Differences between language families

Beyond differences in resources, the authors write, translation between language families is considered more difficult than translation within the same language family. The difference in the quality of ChatGPT results for German-English and Chinese-English translations seems to confirm this.

The researchers observed an even larger performance gap between ChatGPT and commercial MT systems for low-resource language pairs belonging to different families, such as Romanian-Chinese.

“Since ChatGPT processes different tasks in a single model, low-resource translation tasks not only compete with high-resource translation tasks, but also with other NLP tasks for model capacity, which explains their poor performance,” they wrote.

Google Translate and DeepL both outperformed ChatGPT in translation robustness on two of the three test sets: WMT19 Bio (Medline abstracts) and WMT20 Rob2 (Reddit comments), likely due to their continued improvement as real-world applications powered by domain-specific and noisy sentences.

However, ChatGPT outperformed Google Translate and DeepL “significantly” on the WMT20 Rob3 test set, which contained a speech recognition corpus from the general public. The authors believe that this result suggests that ChatGPT is “capable of generating more natural spoken languages than these commercial translation systems”, suggesting a possible future area of study.

Cost aspects

The cost aspect of using models like GPT for translation should also be taken into account. While GPT-3 Turbo is found to be cheaper than Google Translate and DeepL, GPT-4 is more expensive than other available translation services. The lower cost of GPT-3.5 Turbo might be attributed to economies of scale due to its heavy usage in chat traffic, as well as the implementation of a smaller, more efficient model for chat-based tasks. On the other hand, the higher cost of GPT-4 can be attributed to its larger size and complexity.
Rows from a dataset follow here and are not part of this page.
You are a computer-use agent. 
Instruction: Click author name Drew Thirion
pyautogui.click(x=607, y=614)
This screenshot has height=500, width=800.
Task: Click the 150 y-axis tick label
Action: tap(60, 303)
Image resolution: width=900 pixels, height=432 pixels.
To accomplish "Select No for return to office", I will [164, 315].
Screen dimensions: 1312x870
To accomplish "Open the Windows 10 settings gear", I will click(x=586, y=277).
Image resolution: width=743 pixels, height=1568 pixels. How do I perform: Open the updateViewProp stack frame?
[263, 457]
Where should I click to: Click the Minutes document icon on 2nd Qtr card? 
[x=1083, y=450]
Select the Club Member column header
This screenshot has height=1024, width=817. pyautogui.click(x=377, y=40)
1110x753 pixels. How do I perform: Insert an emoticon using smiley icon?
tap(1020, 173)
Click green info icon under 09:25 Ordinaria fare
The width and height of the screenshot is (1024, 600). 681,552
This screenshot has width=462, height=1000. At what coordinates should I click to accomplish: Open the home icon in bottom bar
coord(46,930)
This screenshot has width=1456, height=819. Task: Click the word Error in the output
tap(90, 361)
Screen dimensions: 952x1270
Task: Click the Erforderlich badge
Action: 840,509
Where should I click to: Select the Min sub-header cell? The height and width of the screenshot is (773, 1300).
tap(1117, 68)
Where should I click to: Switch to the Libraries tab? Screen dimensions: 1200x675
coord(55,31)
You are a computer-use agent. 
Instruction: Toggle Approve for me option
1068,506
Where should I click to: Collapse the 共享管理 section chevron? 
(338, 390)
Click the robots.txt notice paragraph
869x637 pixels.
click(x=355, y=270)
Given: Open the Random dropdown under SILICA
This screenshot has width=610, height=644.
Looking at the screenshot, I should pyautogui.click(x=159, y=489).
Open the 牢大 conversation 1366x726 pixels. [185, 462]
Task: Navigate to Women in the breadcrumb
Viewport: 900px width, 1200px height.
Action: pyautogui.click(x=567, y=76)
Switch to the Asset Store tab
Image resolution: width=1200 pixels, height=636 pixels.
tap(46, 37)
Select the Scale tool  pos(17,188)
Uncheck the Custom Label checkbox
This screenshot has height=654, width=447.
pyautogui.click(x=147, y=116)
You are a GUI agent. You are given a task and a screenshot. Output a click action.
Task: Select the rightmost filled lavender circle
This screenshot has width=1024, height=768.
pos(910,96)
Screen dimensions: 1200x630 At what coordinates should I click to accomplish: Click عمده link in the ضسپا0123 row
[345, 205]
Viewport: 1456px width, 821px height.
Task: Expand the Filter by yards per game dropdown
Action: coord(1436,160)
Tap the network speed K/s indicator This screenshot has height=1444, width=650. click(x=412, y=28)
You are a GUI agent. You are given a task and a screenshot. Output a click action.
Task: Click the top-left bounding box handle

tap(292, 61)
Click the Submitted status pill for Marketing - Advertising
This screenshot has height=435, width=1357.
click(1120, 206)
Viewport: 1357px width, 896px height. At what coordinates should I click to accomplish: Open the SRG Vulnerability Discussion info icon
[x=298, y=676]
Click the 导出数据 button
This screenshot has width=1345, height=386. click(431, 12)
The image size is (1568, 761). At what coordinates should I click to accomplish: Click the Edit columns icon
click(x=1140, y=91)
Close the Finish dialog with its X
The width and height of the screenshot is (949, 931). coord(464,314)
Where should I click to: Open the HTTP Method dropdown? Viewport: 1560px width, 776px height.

The performance of large language models (LLMs) with low-resource languages is also considered. The models are found to perform significantly worse with these languages. However, the generation of synthetic data is suggested as a potential method to improve their performance.

Future prospects: what is the most effective approach?

While machine translation models are inherently predictive, i.e. they are expected to be both accurate and precise, generative models like ChatGPT can open up new avenues for translators and the localisation industry.

The cost of content creation will fall, which means that more content will be created. This creates a new demand for linguistic services to review, adapt and certify the results obtained by AI. The concept of post-modification of machine translation will extend to linguistic validation, cultural adaptation, tone adjustment, fact checking and bias removal.

The future direction of building translation systems, suggests that the most effective approach might involve utilizing a general-purpose language model and subsequently fine-tuning it for specific translation tasks. This approach leverages the broad training of a general-purpose language model, which has been exposed to diverse linguistic structures and vocabulary, and then narrows its focus to the task of translation.

One of the challenges of using general-purpose models like GPT for translation is the occasional production of odd outputs. For example, the models may output transliterated text in addition to the actual translation. This could be a result of the training data, which often includes transliterations, especially for languages that use non-Latin scripts. These anomalies can lead to incorrect translations if not addressed appropriately.

One proposed solution to this issue is the application of post-edit checks, as the models sometimes produce unexpected outputs. The suggestion is to add a layer on top of these models to manage and control their outputs better, thereby improving the quality of translations. The development of quality estimation metrics, which assess the quality of model outputs, can also help identify and correct these anomalies.

Looking towards the future of machine translation, we might then move towards training a general-purpose language model first and then fine-tuning it for translation.